It has just been announced that teenagers will be encouraged to use mobile phone apps to treat themselves for depression in a new government bid to help fight the mental illness.
As the number of cases of depression, anxiety and other mental disorders continues to rise, the government has stated that it wants young people to be able to access treatment for these problems online via their mobile phones.
Norman Lamb, the Care Minister, has argued that these tools will offer cognitive behavioural therapy (CBT), counselling and peer support.
“If you’re a teenager and your world revolves around digital access, we must make sure you get access to therapy online. What I want to achieve is a much more seamless service that allows you to access online, face-to-face or over the telephone - whichever is appropriate.”
Campaigners have strongly urged that this new technology must not come at the expense of face-to-face treatment however. Director of Campaigns at the charity, Young Minds, Lucie Russell commented:
“What we need is a plethora of different responses to young people who are struggling. You shouldn’t do anything that says you don’t need to go to your GP. There is a real risk. People with mental health issues are often desperate and sometimes they do need medication.”

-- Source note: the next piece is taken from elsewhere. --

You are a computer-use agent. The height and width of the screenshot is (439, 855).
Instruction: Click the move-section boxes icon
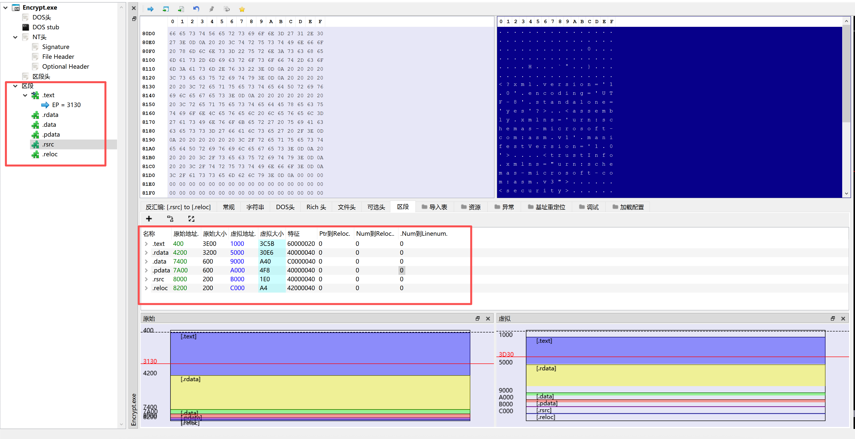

While asking teens to use smart phones for treatment may not be the right answer for some people, it is a way to reach those who might otherwise avoid treatment. It could even provide a way to at least partially treat people in isolated areas or those with mobility issues who are unable to make it to regular more traditional therapy sessions.
Another possible perk would be the fact that teens could access a phone based resource quickly from anywhere. This could provide some level of extra support along with more traditional treatments.